Czy po serii gorszych startów zwłaszcza w drużynie PGE Marmy sobotni sukces może być momentem przełomowym w kontekście dalszej części sezonu? - Oby! Na pewno silniki dobrze się sprawują. To było widać w Żarnovicy, fajnie mi się jeździło. Mam nadzieję, że w niedzielę podczas derbów nie będę się stresował, bo nasza obecna sytuacja w tabeli nie jest wesoła. Musimy walczyć o każdy punkt - wyjaśnił z nadzieją.
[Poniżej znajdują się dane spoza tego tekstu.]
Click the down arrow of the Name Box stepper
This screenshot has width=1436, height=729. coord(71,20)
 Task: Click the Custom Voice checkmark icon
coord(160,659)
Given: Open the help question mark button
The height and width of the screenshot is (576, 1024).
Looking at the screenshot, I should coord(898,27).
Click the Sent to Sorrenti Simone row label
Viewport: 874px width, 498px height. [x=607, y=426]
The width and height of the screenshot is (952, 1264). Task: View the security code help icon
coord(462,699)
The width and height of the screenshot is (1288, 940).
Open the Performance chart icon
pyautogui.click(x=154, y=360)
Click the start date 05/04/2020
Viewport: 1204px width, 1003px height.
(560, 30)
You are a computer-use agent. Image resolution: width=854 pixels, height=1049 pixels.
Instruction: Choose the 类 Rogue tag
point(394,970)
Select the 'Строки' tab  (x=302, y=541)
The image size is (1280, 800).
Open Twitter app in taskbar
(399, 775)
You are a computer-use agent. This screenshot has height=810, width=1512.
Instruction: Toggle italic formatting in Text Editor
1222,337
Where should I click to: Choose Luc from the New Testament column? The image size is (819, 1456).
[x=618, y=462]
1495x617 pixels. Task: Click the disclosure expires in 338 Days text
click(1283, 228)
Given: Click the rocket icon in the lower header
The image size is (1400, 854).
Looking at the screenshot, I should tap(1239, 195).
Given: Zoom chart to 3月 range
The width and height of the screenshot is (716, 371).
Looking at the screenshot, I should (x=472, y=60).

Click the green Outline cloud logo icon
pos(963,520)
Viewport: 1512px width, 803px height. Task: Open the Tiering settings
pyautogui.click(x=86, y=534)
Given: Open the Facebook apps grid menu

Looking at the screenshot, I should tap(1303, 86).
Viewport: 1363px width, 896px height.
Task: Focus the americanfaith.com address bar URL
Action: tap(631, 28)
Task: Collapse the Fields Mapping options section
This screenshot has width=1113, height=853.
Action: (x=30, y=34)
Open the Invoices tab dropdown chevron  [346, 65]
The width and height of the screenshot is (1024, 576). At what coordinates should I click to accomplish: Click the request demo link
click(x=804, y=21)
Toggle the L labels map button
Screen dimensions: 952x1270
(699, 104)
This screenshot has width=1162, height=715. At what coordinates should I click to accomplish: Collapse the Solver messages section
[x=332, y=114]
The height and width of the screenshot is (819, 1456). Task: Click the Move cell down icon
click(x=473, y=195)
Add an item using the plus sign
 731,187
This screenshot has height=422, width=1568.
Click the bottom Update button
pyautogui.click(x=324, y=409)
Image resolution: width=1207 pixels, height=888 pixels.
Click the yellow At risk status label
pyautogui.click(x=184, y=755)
Niecały tydzień temu Pavlic miał okazję ze stanowiska komentatorskiego obserwować zmagania Unii Tarnów i Dospelu CKM Włókniarza Częstochowa. Odczucia ma jak najbardziej pozytywne. - A to już drugi raz. Pierwsze było Gorican na jednym z Grand Prix. Naprawdę super przygoda. Fajnie jest z innej perspektywy pooglądać żużel, trochę o nim porozmawiać - tłumaczył.

W niedzielę natomiast sam będzie uczestnikiem zdarzeń, które rozegrają się w Jaskółczym Gnieździe. Jaskółki podejmą Żurawie. Czy udało się więc zanotować jakieś spostrzeżenia? - W telewizji nie da się pewnych rzeczy dostrzec, jakie zawodnicy mają pozakładane przełożenia. Widać tylko trochę, które ścieżki są dobre. Ale o będzie inny dzień, inna bajka - zakończył.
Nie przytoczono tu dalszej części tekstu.